**RECORDS SUPPLIED**
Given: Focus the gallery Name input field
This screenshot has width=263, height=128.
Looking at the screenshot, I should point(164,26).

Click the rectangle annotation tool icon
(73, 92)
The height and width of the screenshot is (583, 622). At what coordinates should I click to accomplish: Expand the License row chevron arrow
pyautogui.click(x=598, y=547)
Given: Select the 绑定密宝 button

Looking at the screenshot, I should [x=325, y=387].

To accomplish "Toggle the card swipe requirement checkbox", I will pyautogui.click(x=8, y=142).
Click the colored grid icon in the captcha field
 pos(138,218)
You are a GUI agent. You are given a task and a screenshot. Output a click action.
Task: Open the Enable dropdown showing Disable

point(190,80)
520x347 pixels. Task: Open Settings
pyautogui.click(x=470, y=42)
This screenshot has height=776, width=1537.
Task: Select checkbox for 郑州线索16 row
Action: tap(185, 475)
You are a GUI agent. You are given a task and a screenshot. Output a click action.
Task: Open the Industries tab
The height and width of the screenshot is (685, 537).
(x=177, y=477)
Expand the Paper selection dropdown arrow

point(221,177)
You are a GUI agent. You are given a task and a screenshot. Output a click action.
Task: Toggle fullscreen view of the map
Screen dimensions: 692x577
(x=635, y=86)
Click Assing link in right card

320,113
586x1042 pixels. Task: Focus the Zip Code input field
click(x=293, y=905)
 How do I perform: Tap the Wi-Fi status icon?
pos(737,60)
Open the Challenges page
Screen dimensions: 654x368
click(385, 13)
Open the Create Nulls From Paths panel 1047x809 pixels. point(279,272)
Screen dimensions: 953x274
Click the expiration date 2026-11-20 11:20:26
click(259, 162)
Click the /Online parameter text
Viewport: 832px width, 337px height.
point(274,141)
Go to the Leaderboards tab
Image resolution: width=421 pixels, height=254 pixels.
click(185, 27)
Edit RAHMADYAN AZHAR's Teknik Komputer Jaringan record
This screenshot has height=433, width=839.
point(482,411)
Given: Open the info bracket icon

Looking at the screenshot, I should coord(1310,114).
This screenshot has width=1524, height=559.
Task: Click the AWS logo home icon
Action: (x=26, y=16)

**EXERCISE OBJECTIVE**
Pick each line holding the word "Toggle" out of the listing.

**RESPONSE BOX**
To accomplish "Toggle the card swipe requirement checkbox", I will pyautogui.click(x=8, y=142).
Task: Toggle fullscreen view of the map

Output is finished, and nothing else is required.